Selected excerpt:
---*---

We need a better web, not an open Twitter - julien
http://blog.superfeedr.com/better-web/
======
seiji
(cross-posting and expanding from
<http://news.ycombinator.com/item?id=4296416> because that thread got dead'd
and I crave more attention).

We've reached a dangerous point. Everybody in the world joining the internet
combined with a lack of knowledge about how things work means the unwashed
masses gravitate towards centralized services. Instead of building distributed
competitive services on top of a distributed fault-tolerant bi-directional
network, we have rampant mass centralization. Protocols and interoperability
are dead.

People aren't building billion dollar companies on top of application level
protocols because open protocols would invite competition. Why compete when
you can do a land grab for average people mindshare and lock 'em in forever?

We are fighting pressure of hundreds of millions of new pocketputers being
sold every year. Our tiny idealistic cries of "more decentralization, no ads,
and open data!" have the importance of a fish farting in the ocean. The
teenagers and moms want to access their monkeysphere gossip. Their only care
about technology is if somebody they find attractive is using it.

---*---

Entries supplied:

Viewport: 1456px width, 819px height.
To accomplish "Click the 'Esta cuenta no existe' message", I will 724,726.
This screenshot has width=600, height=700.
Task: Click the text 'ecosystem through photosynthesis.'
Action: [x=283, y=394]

---*---

Written problem A:
Write out every line of the rows above as a numbered list, skipping any blank lines.
Written problem B:
Carry on the forum post about the web drifting toward centralized services, picking up after its last sentence.

Result A:
1. Viewport: 1456px width, 819px height.
2. To accomplish "Click the 'Esta cuenta no existe' message", I will 724,726.
3. This screenshot has width=600, height=700.
4. Task: Click the text 'ecosystem through photosynthesis.'
5. Action: [x=283, y=394]

Result B:
We can now almost legitimately say "The Internet is down!" when AWS goes tits
up. People can't get news from their favorite boy bands when mysql hoses
twitter (for the 7,000th time). Apple is centralizing document and data
structure storage. Google could reproduce the thought patterns of a billion
people if they cared enough. Distributed openness lost about five years ago.

I forgot my point. Anyway, go read
[http://craphound.com/overclocked/Cory_Doctorow_-
_Overclocked...](http://craphound.com/overclocked/Cory_Doctorow_-
_Overclocked_-_When_Sysadmins_Ruled_the_Earth.html)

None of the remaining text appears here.